Anyway, Phillip was launching a report by Respublica, the research organisation he set up after leaving Demos. It was commissioned by Unltd, the organisation supporting social entrepreneurs, and is part of their SocialFuture programme. Entitled The Venture Society, and written by Respublica deputy director Asheem Singh, the report says that it is a blueprint for David Cameron’s Big Society.
The report calls for a radical new structure to support social entrepreneurs by developing a network of a ‘community lablets’ that would act as an incubator for new social enterprises by providing the basic infrastructure, advice and funding to dramatically boast the number of start-up enterprises.
The report recognises that key to the success of the lablets would be a strong connection to the local area and draws heavily on successful models in Denmark and the US.
It lays out plans for the community lablets to be supported by established social enterprises and organisations, like UnLtd, who would develop a set of specialised hubs or ‘Social Labs’ that would test, drive, and support innovation in the sector.
The large social foundations would crucially provide financial support and guidance to these new enterprises, which is still the major reason for failure of social enterprises.
And in a major change of direction the report recommends that regulatory powers are transferred to the Social Labs who would also get the power to approve new flexible venture-lite structures for social start ups funded by community lablets.
It also calls for the creation of a Bureaucracy Task Force that would cut the burden of regulation on early stage social entrepreneurs, which it concludes represents a major barrier to new social enterprises.
And calls for the establishment of a number of pilot virtual advisory boards, which would work with existing providers to lever in more funding into the sector.
The report backs the creation of a new fund and plan to support mutual, co-operative and foundation models, which can then make local decisions about venture priorities.
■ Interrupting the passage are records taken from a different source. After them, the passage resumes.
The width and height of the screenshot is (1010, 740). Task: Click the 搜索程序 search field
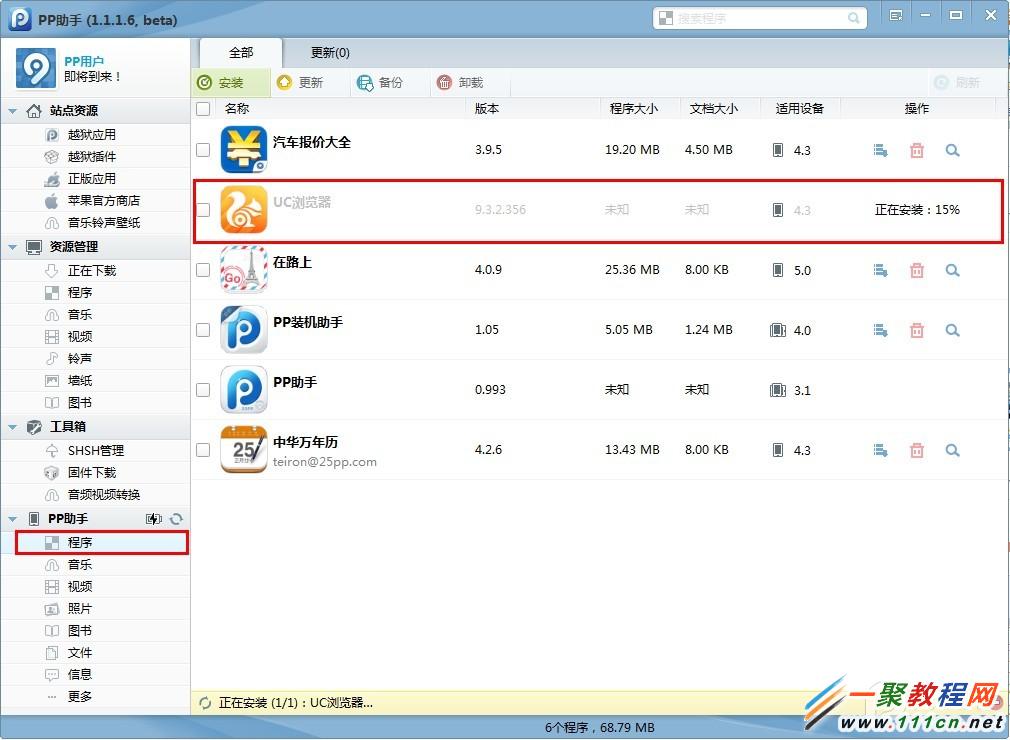pyautogui.click(x=760, y=17)

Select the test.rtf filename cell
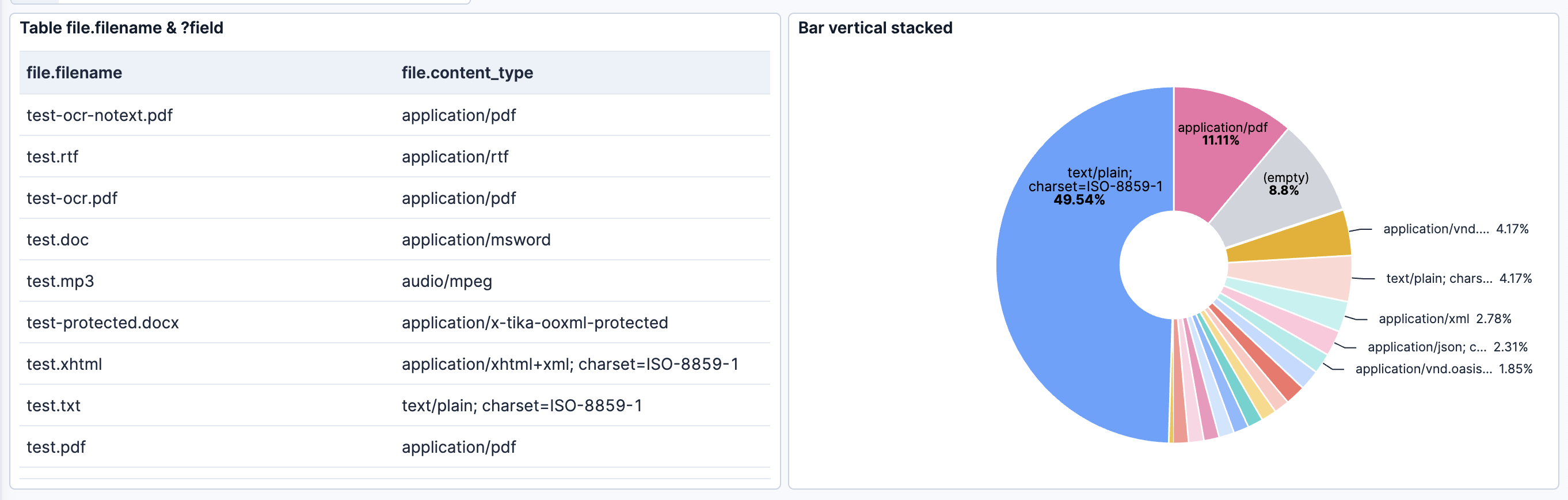pos(52,157)
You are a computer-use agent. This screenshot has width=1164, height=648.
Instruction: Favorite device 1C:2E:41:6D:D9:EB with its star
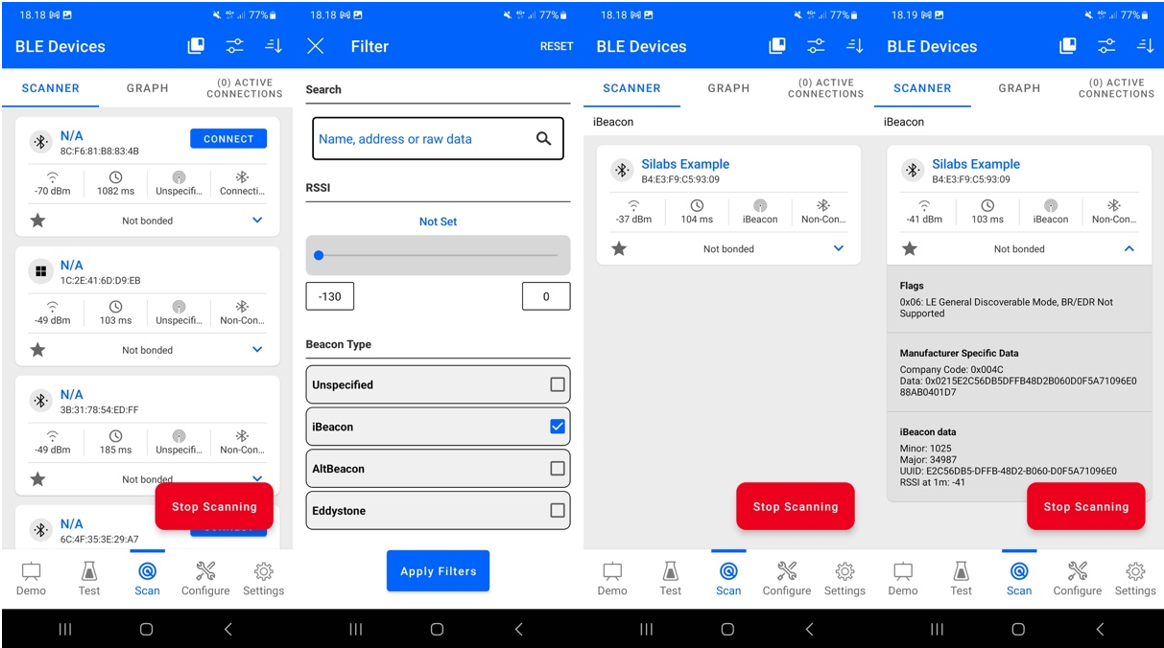[38, 350]
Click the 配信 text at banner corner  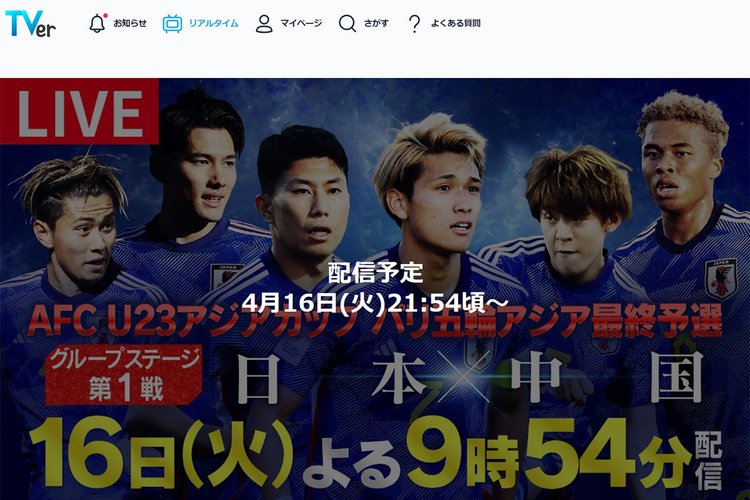click(708, 461)
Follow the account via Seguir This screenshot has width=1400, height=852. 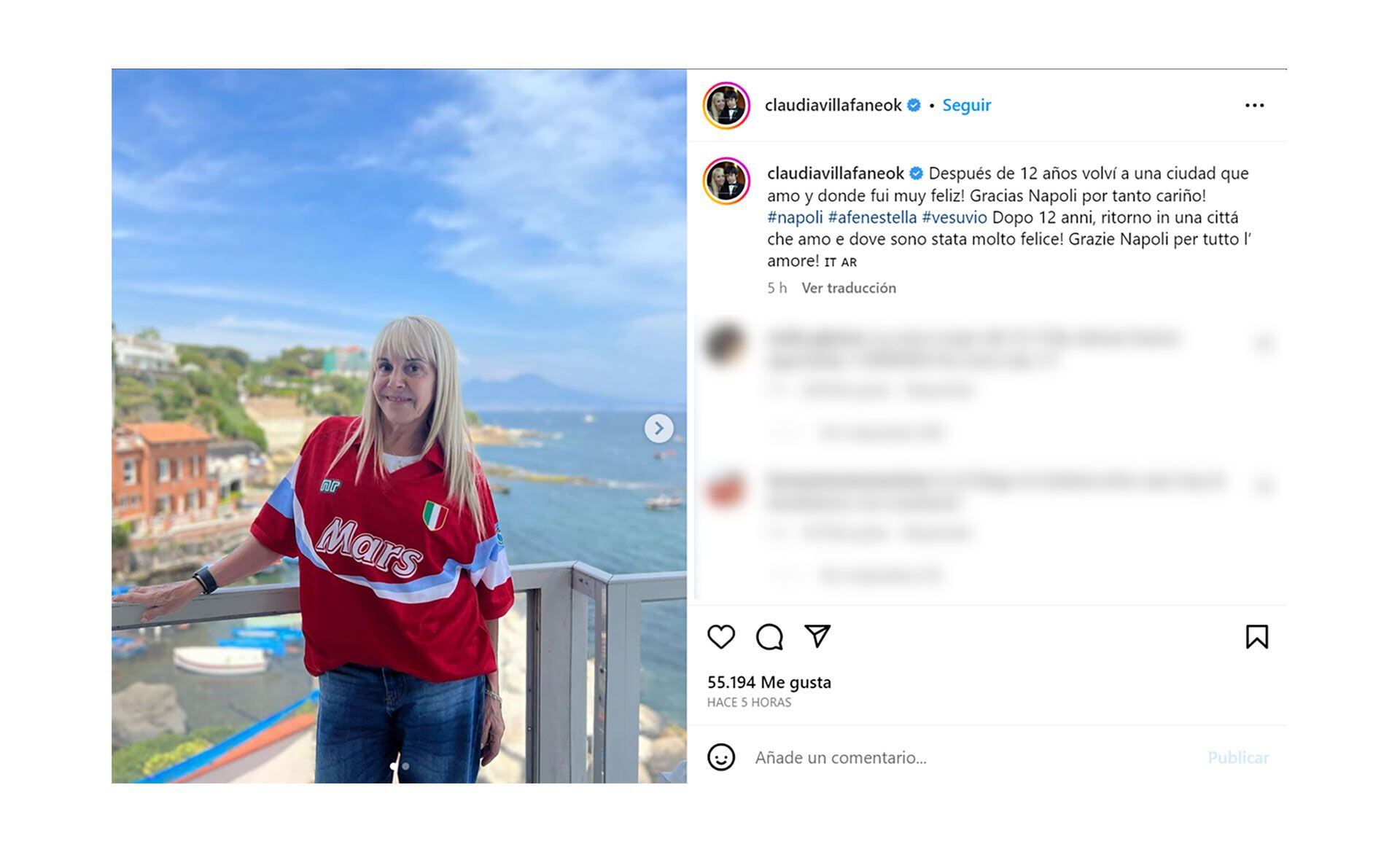(966, 106)
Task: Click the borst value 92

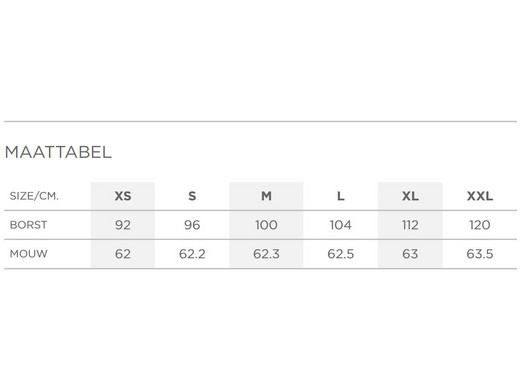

And it calls for a switch in funding from existing programmes to provide greater support towards start-up costs and local infrastructure.
In the longer term, the report backs the development of a capitalised social investment bank, targeted tax breaks for new investment vehicles and a community reinvestment act. Formalise the process by which service delivering Whitehall departments pay for the demand reduction benefits of social ventures.
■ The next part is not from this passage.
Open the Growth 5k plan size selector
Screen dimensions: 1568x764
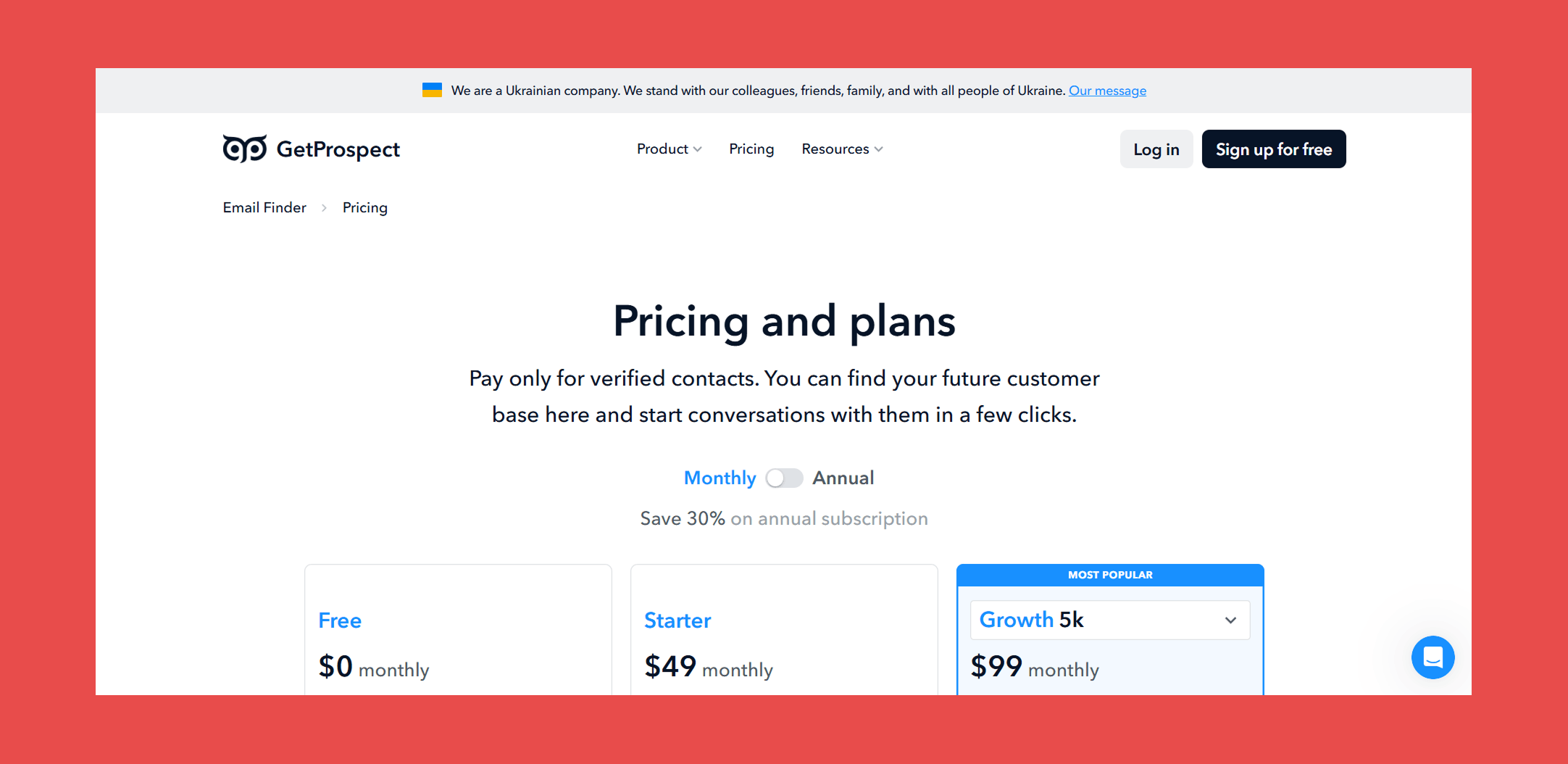point(1109,620)
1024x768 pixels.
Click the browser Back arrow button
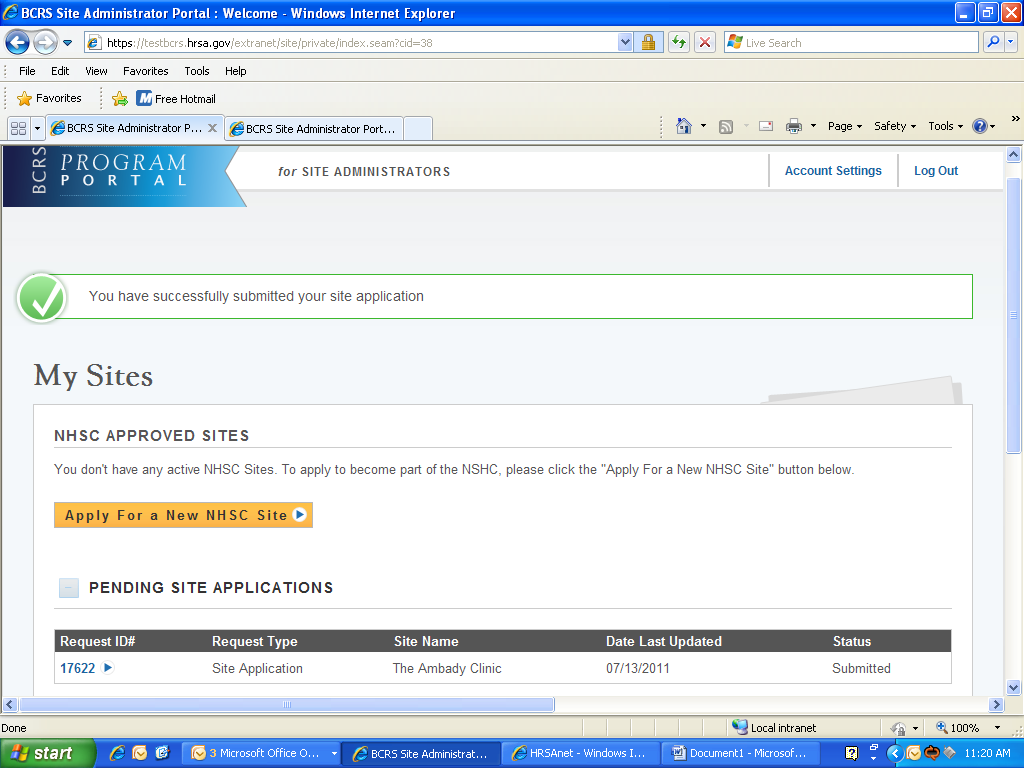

The report calls on the new Government to place the responsibility for implementing this ambitious programme and new structure of community lablets and social hubs with the Cabinet Office.
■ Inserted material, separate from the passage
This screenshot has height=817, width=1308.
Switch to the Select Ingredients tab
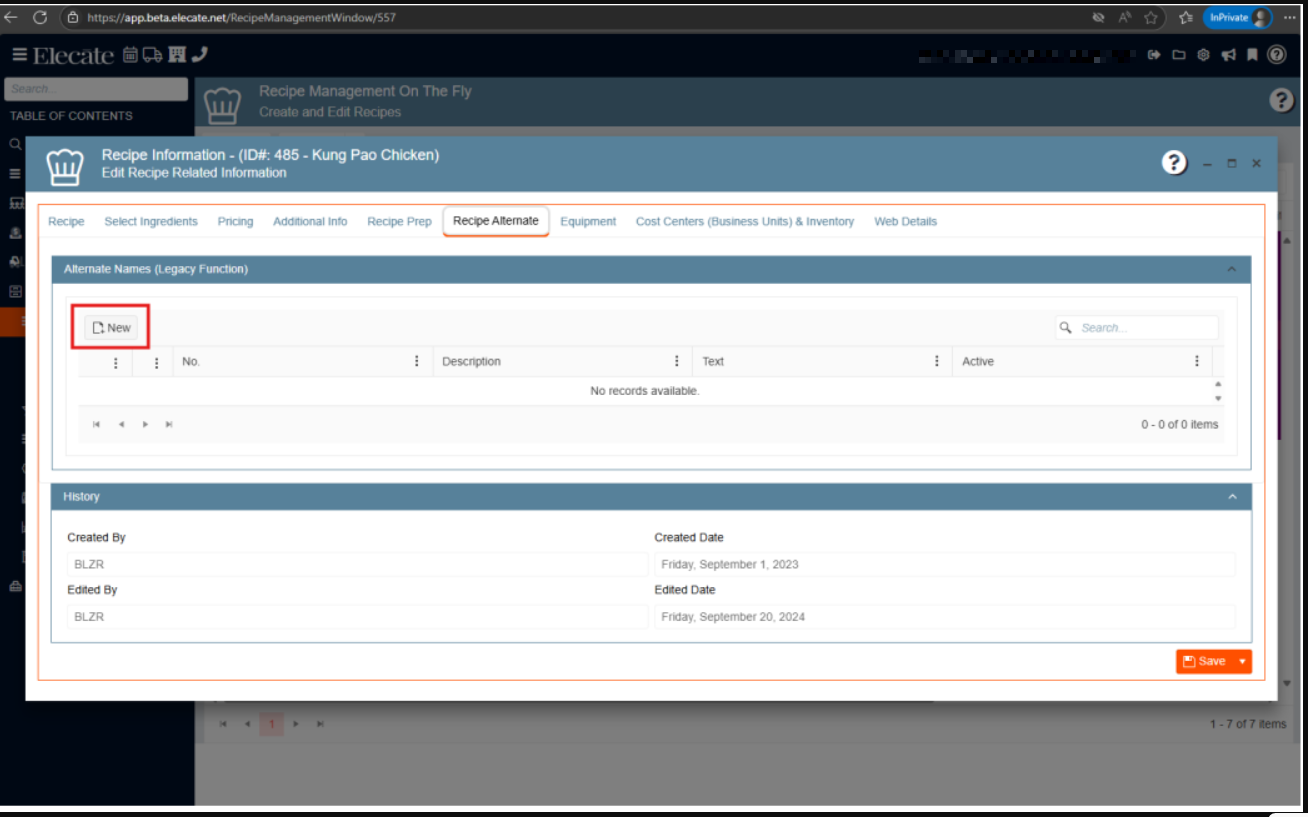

The report is a substantial piece of work, and I haven’t got through it yet. Fortunately I was able to get a quick overview from the people behind it when I chanced upon them at the bar … Cliff Prior, chief executive of Unltd, Phillip Blond, director of Republica, and report author Asheem Singh.
I’m now heading back to SHINE. Tomorrow at The Hub, Kings Cross, I’ll be acting as social reporter in a game designed by Cliff to simulate some of the ideas being developed in SocialFuture. It should help us tease out how Your Square Mile and community lablets might work in practice – hopefully with central and local government support.
The aim – to co-design the ideal support environment for supporting social and community entrepreneurs in a disadvantaged area. Swap experiences on the challenges you faced as a start up – and what helped most. Design the ideal support structure for social start ups from local up and from national down. Crowdsource the best ideas to set a priority list for the next Government.
Maybe we could offer to run a session for Eric Pickles and officials, with Simon doing the reporting.